> **Your instructions**: Please take the lines from the one holding "GO TO STORE (40, 513)" through the one holding "Development by TM Designs (145, 2524)" in the data below and copy them exactly.

> **Task inputs**:
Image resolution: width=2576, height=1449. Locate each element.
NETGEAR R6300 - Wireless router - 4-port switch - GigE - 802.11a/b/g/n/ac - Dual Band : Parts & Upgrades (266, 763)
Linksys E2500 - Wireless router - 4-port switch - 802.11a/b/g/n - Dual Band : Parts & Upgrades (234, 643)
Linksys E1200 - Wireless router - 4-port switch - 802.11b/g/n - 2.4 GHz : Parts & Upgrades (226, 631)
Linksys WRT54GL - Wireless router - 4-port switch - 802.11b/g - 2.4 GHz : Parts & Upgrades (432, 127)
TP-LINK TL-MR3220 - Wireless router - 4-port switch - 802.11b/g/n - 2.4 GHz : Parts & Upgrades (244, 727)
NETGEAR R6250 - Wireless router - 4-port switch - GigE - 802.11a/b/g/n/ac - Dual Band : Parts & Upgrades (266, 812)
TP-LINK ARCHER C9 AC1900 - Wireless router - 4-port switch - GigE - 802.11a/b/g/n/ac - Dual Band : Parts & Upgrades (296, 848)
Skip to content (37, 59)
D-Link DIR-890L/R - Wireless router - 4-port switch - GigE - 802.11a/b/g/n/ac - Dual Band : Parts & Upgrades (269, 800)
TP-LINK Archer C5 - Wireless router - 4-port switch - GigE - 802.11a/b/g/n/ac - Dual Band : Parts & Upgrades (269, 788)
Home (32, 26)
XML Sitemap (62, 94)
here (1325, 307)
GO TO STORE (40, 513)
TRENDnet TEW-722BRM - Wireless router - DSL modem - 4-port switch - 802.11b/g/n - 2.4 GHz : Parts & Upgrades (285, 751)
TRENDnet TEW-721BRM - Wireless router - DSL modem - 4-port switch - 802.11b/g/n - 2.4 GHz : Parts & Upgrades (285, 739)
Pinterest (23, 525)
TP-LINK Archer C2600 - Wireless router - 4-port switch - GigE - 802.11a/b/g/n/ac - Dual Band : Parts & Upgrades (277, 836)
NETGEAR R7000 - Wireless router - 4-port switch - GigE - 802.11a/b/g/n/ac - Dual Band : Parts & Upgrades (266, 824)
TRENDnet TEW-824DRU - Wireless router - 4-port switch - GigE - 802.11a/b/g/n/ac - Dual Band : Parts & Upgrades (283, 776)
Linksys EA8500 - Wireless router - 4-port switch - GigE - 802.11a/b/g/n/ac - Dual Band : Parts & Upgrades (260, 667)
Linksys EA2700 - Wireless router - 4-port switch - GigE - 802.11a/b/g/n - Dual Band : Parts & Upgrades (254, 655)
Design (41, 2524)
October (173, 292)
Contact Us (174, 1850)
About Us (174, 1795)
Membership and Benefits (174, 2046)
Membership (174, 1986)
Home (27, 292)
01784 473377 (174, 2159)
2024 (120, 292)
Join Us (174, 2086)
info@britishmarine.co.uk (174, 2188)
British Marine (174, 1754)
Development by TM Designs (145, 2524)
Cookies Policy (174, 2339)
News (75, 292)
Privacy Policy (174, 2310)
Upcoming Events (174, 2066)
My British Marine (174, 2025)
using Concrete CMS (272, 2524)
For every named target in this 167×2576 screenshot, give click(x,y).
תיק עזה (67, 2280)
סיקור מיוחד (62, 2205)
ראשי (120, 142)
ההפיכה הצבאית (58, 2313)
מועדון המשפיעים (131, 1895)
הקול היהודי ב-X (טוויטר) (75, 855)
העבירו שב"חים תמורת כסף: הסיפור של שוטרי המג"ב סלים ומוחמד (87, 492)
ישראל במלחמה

> **Written solution**:
GO TO STORE (40, 513)
TRENDnet TEW-722BRM - Wireless router - DSL modem - 4-port switch - 802.11b/g/n - 2.4 GHz : Parts & Upgrades (285, 751)
TRENDnet TEW-721BRM - Wireless router - DSL modem - 4-port switch - 802.11b/g/n - 2.4 GHz : Parts & Upgrades (285, 739)
Pinterest (23, 525)
TP-LINK Archer C2600 - Wireless router - 4-port switch - GigE - 802.11a/b/g/n/ac - Dual Band : Parts & Upgrades (277, 836)
NETGEAR R7000 - Wireless router - 4-port switch - GigE - 802.11a/b/g/n/ac - Dual Band : Parts & Upgrades (266, 824)
TRENDnet TEW-824DRU - Wireless router - 4-port switch - GigE - 802.11a/b/g/n/ac - Dual Band : Parts & Upgrades (283, 776)
Linksys EA8500 - Wireless router - 4-port switch - GigE - 802.11a/b/g/n/ac - Dual Band : Parts & Upgrades (260, 667)
Linksys EA2700 - Wireless router - 4-port switch - GigE - 802.11a/b/g/n - Dual Band : Parts & Upgrades (254, 655)
Design (41, 2524)
October (173, 292)
Contact Us (174, 1850)
About Us (174, 1795)
Membership and Benefits (174, 2046)
Membership (174, 1986)
Home (27, 292)
01784 473377 (174, 2159)
2024 (120, 292)
Join Us (174, 2086)
info@britishmarine.co.uk (174, 2188)
British Marine (174, 1754)
Development by TM Designs (145, 2524)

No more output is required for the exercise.